As if conjured, Tilly slid into the empty chair across from Jamie and spun it backward, chin on the top rail. “Heard I’m meeting a bandana dog.”

“If you play your cards right.”

They smiled, small and real, and Jamie let the warmth of it sit. With Tilly, the air had been tight for weeks. This felt like slack returning to a rope.

“You okay?” Tilly asked.

“I’m trying to be.”

They nodded once, a quiet pact, then pushed up. “Truck in ten.”

“On my way.”

Jamie printed her script and grabbed a mic flag.

The afternoon unspooled in manageable pieces: a producer in her ear, a cheerful organizer corralling volunteers, a child painting a fence and half her arm.

Tilly caught clean shots and handed her wipes between moves.

Harper fed her a tease line that wasn’t cloying.

The live hit timed out exactly, with no breathless scramble.

When she tossed back to desk, the floor producer gave a thumbs-up and somebody in weather clapped.

It wasn’t flashy. It was competent. It felt like a good meal after a month of sugar.

Back at the station, she dropped the mic and filed her tag for digital.

The hallway buzzed with the six o’clock energy, people weaving, phones pressed to ears, graphics being sweet-talked into rendering on time.

She tucked her hair behind her ear, scratched the side of her neck where the IFB had sat, and checked her phone.

No new messages.

She thought about the last ones anyway. I’ll be there early.

She didn’t rehearse tomorrow night. She didn’t let herself script answers to questions that might not come.

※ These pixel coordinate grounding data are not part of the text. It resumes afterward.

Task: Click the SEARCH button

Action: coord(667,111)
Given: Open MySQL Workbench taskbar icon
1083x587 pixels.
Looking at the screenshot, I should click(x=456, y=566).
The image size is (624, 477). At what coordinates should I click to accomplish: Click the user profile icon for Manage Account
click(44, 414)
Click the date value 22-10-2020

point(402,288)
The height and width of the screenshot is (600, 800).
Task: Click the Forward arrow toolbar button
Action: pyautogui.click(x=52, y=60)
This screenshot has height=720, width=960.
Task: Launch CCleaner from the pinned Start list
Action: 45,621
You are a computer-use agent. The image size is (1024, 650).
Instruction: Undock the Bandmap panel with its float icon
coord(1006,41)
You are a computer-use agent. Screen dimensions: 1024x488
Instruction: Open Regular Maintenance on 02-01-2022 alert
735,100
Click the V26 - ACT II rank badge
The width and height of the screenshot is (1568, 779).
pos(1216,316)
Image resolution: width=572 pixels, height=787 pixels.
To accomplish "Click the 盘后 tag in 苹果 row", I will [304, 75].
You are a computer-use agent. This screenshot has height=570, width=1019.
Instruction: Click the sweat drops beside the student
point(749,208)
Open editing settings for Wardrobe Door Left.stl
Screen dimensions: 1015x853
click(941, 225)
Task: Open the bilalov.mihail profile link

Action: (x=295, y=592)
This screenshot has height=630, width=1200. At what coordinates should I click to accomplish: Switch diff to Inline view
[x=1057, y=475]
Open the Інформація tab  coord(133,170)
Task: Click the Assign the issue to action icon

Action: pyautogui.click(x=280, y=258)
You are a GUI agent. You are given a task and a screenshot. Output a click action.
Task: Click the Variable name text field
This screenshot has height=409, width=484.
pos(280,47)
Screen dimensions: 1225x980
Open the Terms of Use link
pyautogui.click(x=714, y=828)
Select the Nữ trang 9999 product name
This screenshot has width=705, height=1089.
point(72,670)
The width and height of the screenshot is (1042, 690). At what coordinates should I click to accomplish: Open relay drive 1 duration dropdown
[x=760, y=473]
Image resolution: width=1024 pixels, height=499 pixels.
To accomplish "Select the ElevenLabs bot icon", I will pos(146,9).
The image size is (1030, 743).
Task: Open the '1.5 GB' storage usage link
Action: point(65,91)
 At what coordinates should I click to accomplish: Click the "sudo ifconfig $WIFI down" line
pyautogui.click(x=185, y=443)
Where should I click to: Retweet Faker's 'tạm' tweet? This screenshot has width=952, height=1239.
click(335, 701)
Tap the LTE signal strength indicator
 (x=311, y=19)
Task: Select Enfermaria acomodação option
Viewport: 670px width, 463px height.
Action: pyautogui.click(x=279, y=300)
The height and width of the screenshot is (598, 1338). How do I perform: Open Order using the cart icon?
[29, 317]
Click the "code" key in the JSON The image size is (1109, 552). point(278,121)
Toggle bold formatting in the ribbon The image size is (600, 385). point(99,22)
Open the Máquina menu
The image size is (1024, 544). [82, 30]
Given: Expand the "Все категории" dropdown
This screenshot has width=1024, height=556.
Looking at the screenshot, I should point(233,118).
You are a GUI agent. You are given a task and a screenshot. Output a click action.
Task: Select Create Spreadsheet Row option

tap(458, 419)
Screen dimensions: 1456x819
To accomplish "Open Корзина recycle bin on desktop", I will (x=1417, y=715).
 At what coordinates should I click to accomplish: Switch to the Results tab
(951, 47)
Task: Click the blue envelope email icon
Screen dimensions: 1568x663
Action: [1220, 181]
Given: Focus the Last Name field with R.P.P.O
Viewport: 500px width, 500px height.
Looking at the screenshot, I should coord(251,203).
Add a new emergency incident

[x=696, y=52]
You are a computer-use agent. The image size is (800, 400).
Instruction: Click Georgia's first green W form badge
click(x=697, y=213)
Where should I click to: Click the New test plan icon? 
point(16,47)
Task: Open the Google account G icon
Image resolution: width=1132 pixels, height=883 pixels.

She just pictured the bench, and the water, and Erin walking toward her with her hands in her pockets like she was bracing for wind.

“Hey.” Harper leaned on the cube wall. “Henry said your live looked good.”

“He told me to make it sing.”

“It hummed,” Harper said, mouth tipped up. “For day news, that’s basically opera.”

Jamie laughed, quick and surprised. “I’ll take humming.”

“You turning in or you staying for ten?”

“I’m off at eight.”

Harper studied her. “Go home, then.”

“I will.”

“And Jamie?” Harper’s voice softened. “Good job today.”

“Thanks.”

She powered down, slid her notebook into her bag, and stood for a second with her palms on the desk, feeling the solid weight of the wood under her hands.

Earlier in the year, days like this had felt like failure, like she wasn’t swinging hard enough.

Now they felt like something else. Choice.

Balance. A door that didn’t have to be kicked to open.

On the way out she passed Henry’s office. He didn’t call her in. She didn’t avoid his eye. They weren’t at odds. They were just two people doing different math.

In the parking lot the heat had bled off the asphalt. She breathed in the smell of rain that hadn’t decided whether it was coming. The car unlocked with a small chirp. She slid behind the wheel and let the quiet sit around her.

The old version of her would have checked her email again, then her messages, then the socials to see who ran what and how many views it got. She would have called it diligence. She knew now it was hunger.

She put the phone facedown on the passenger seat and drove without the noise.

At a red light she caught her reflection in the rearview: hair a little wild from wind, makeup softening at the edges, a calm she didn’t trust yet but liked anyway. She thought about Erin’s voice at the park, tired and careful. About the word that had caught in both of them and refused to leave.

Yet.

Jamie didn’t text. She didn’t plan. She went home, fed herself, washed her hands until the newsprint smell let go, and set out her jacket for tomorrow. When she lay down, sleep didn’t slam into her like a door. It arrived. She let it.